Les superstitieux, par une crainte servile, et par une bassesse et une faiblesse d'esprit, s'effarouchent dès qu'ils voient quelque esprit vif et pénétrant. Il n'y a par exemple qu'à leur donner des raisons naturelles du tonnerre et de ses effets, pour être un athée dans leur esprit.
(IV, 6, 3, éd. de 1688, p. 434)

(4)

Je ne puis assez m'étonner, (dit-il) [en marge : Traité de la superst. de la version de M. le Fèvre] qu'on die que l'Athéisme est une impiété : cela se devrait dire de la superstition, et non pas de l'Athéisme ; car il est bien vrai qu'Anaxagoras fut condamné autrefois comme impie, pour avoir soutenu que le Soleil était une pierre ; mais personne n'a encore dit que les Cimmériens qui ne croient pas qu'il y ait de Soleil au monde, soient impies pour cela.
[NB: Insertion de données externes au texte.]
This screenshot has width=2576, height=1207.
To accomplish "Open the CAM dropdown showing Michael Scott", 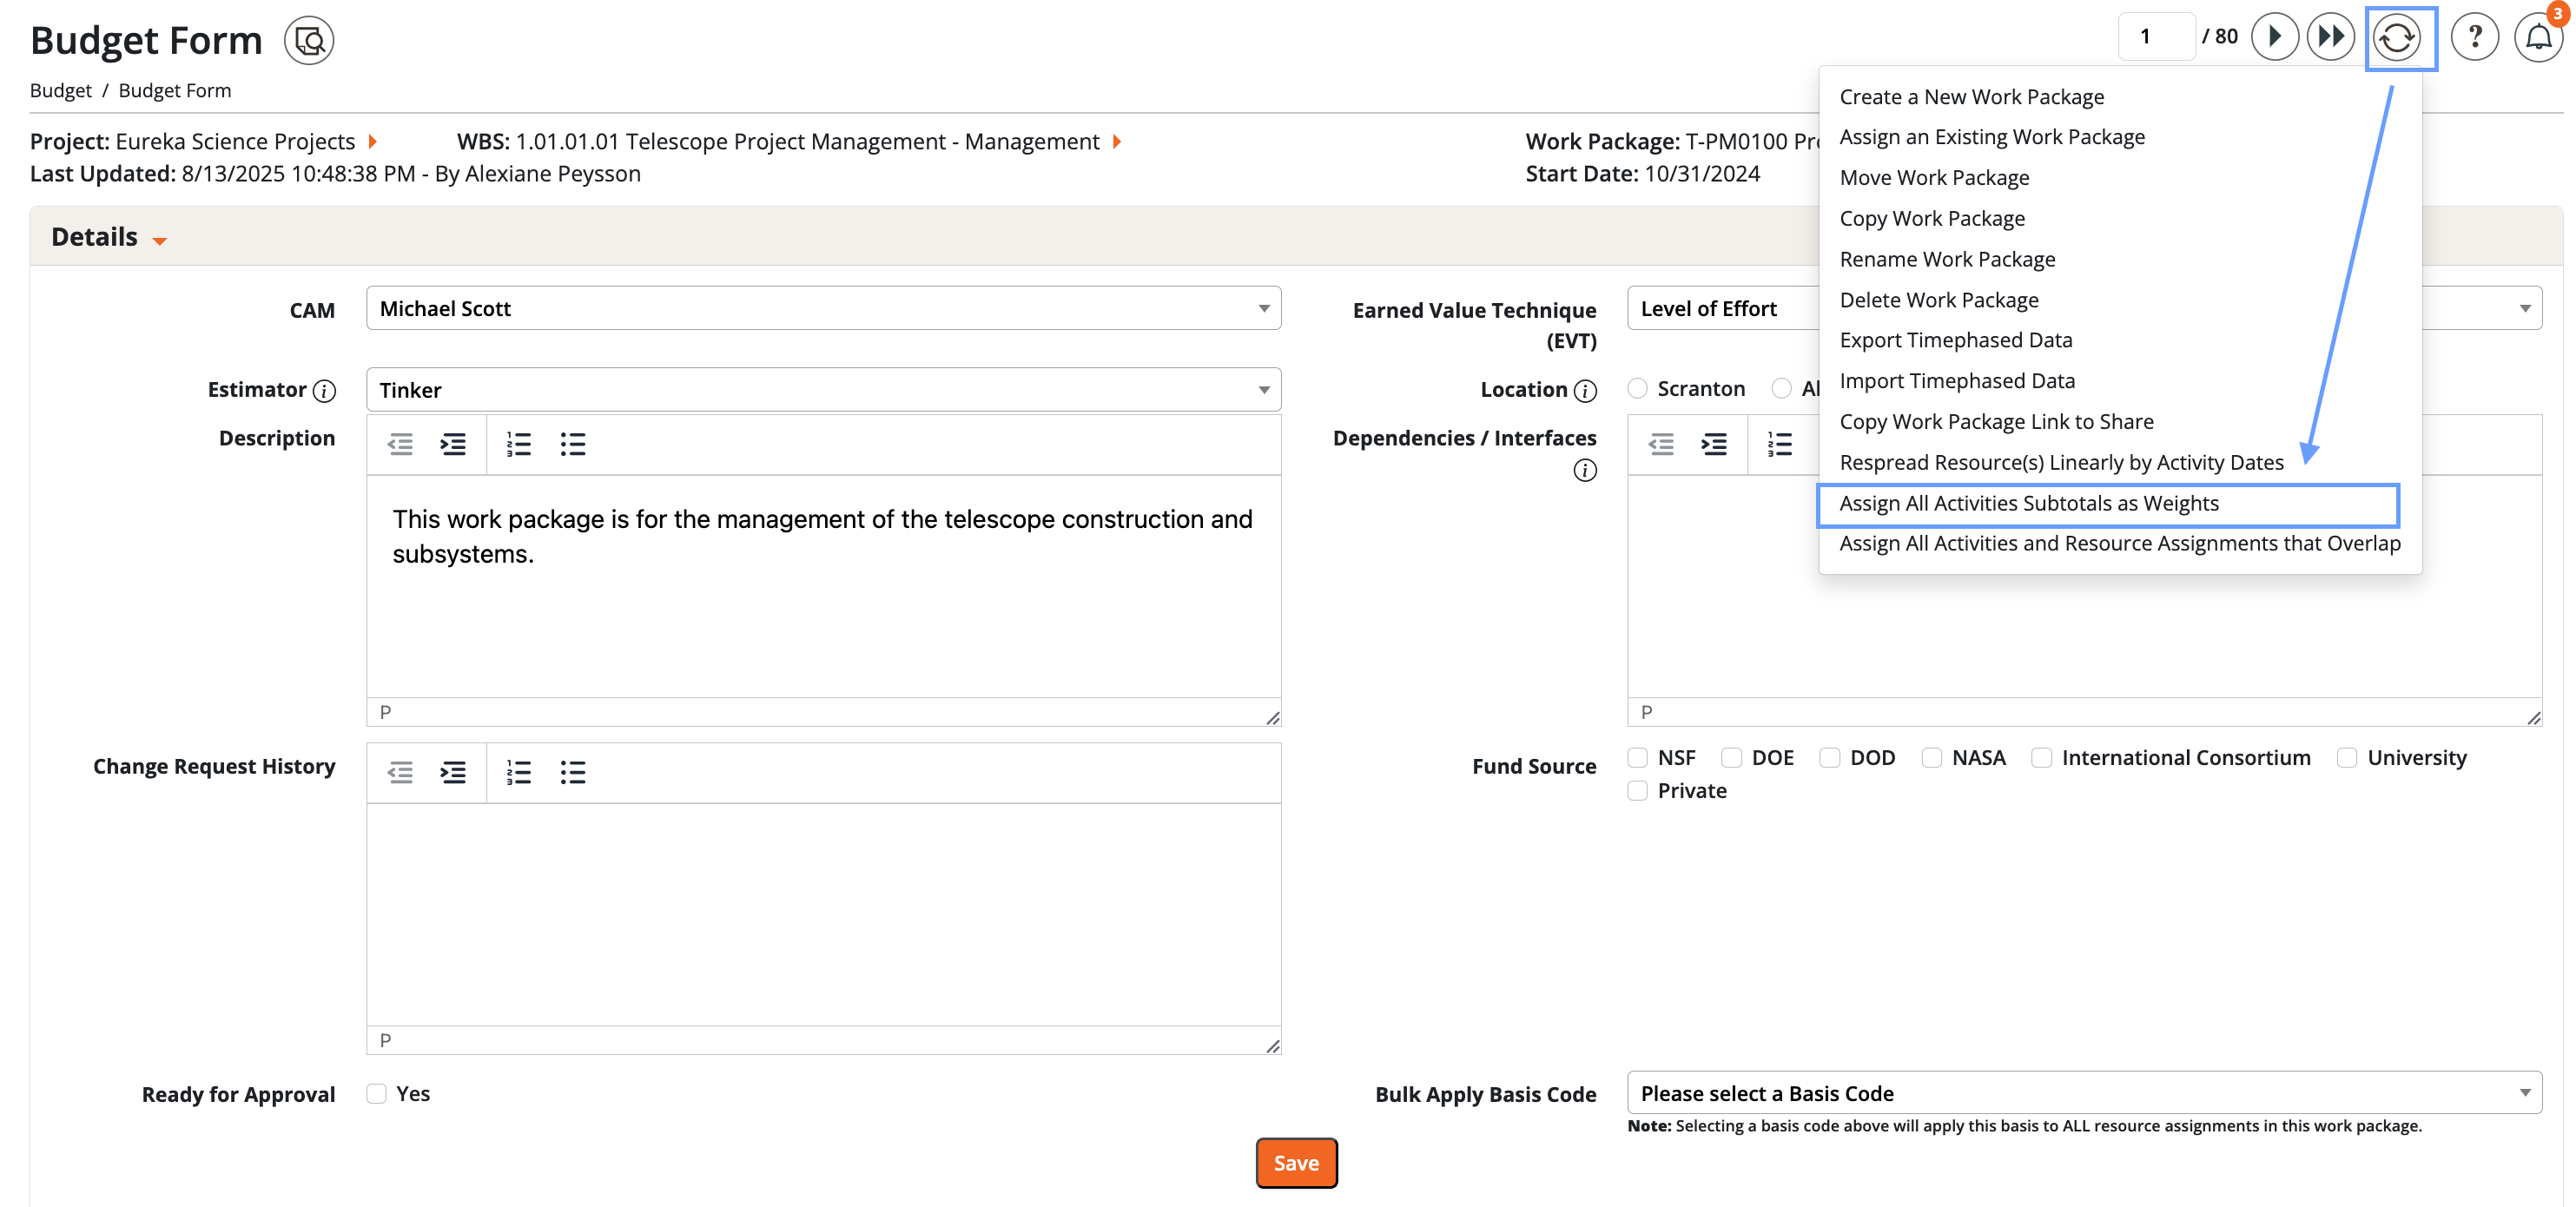I will coord(823,308).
Quoi, celui qui ne croit point qu'il y ait des Dieux est impies, et celui qui croit qu'ils sont tels que les superstitieux se les figurent, n'a-t-il pas une opinion dont l'impiété surpasse de beaucoup celle de l'Athée ? Pour moi j'aimerais bien mieux que tous les hommes du monde dissent, que jamais Plutarque n'a été, que s'il disaient, Plutarque est un homme inconstant, léger, colère, qui se ressent des moindres offenses, qui se met en mauvaise humeur pour rien, qui se fâche, si on ne l'appelle aux belles assemblées, qui se met aux champs, si quelqu'un ayant des affaires, ne lui est pas venu faire la cour au matin ; c'est un homme qui vous déchirerait à belles dents, si vous aviez passé à côté de lui sans l'aborder et le saluer, il ferait prendre votre fils, et lui ferait donner la gêne en son logis, ou dès la nuit suivante, il ferait lâcher des bêtes sauvages sur vos terres pour en ravager les fruits.